The Sri Lankan government had said, and the doctors today asserted, that their earlier reports from the war zone had been given under pressure from the Tigers who then controlled the area they were in. Consider this: the doctors have been in detention by the government since mid-May and have yet to be charged. At today’s press conference, they expressed hope that they might now be released.
Also consider that last week, Sri Lankan President Rajapaksa had said in an interview with the Indian newspaper, The Hindu, when asked why the doctors couldn’t be released now, “I told them to organize a press conference. Let the doctors come and say what they have to say.” You might think that that would mean that the doctors have now done what the President wanted, so they’d now be released. But note that in the same interview, Lalith Weeratunga, Secretary to President Rajapaksa, had said about the doctors, “If they go scot-free, it will set a very bad precedent.”
If the doctors had been under pressure earlier from the Tigers while the fighting was going on, have they since been under pressure from the government to “recant” their earlier reports? AI said today that the doctors’ statements were “expected and predicted,” since we feared that their detention by the government was intended to produce exactly the result we saw today.

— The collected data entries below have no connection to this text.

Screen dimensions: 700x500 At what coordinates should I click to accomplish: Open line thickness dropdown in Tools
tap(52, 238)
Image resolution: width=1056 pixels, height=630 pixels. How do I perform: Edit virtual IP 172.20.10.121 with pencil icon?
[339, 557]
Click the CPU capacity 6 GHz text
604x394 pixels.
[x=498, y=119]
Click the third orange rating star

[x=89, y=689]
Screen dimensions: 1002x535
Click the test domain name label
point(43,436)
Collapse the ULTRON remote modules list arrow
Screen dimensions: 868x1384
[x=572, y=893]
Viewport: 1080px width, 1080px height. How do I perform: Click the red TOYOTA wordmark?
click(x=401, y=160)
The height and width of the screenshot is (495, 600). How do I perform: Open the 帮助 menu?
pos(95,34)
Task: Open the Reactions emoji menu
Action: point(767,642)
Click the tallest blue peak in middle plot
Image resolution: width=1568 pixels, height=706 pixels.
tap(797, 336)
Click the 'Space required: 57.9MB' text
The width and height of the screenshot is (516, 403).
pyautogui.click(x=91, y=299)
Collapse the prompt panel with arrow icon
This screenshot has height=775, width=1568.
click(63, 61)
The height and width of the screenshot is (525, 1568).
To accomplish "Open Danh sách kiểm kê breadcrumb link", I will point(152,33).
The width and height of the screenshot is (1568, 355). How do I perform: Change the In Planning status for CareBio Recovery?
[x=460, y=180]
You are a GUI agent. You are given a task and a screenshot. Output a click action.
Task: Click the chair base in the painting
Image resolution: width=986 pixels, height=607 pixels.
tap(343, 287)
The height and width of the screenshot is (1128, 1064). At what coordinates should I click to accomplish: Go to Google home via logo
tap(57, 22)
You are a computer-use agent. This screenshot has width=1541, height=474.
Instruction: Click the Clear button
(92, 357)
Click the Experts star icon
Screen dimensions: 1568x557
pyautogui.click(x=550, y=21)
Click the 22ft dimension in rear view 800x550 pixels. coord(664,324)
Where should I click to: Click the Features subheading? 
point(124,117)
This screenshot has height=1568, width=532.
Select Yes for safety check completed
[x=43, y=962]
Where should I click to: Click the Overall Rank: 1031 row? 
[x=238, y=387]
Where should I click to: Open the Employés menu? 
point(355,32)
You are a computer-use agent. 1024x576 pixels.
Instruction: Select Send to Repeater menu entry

I’ll repeat the request I made in my earlier entry about the doctors: please write to President Mahinda Rajapaksa (Presidential Secretariat, Colombo 1, Sri Lanka, email: email@example.com) and to the Sri Lankan Ambassador to the U.S. Jaliya Wickramasuriya (email: firstname.lastname@example.org). Please ask that the doctors be released immediately from detention unless they’re promptly charged with a recognizable crime. They should be given all the medical care they may need, especially Dr. Varatharajah, as well as access to their relatives and lawyers of their choice. Thanks for your help.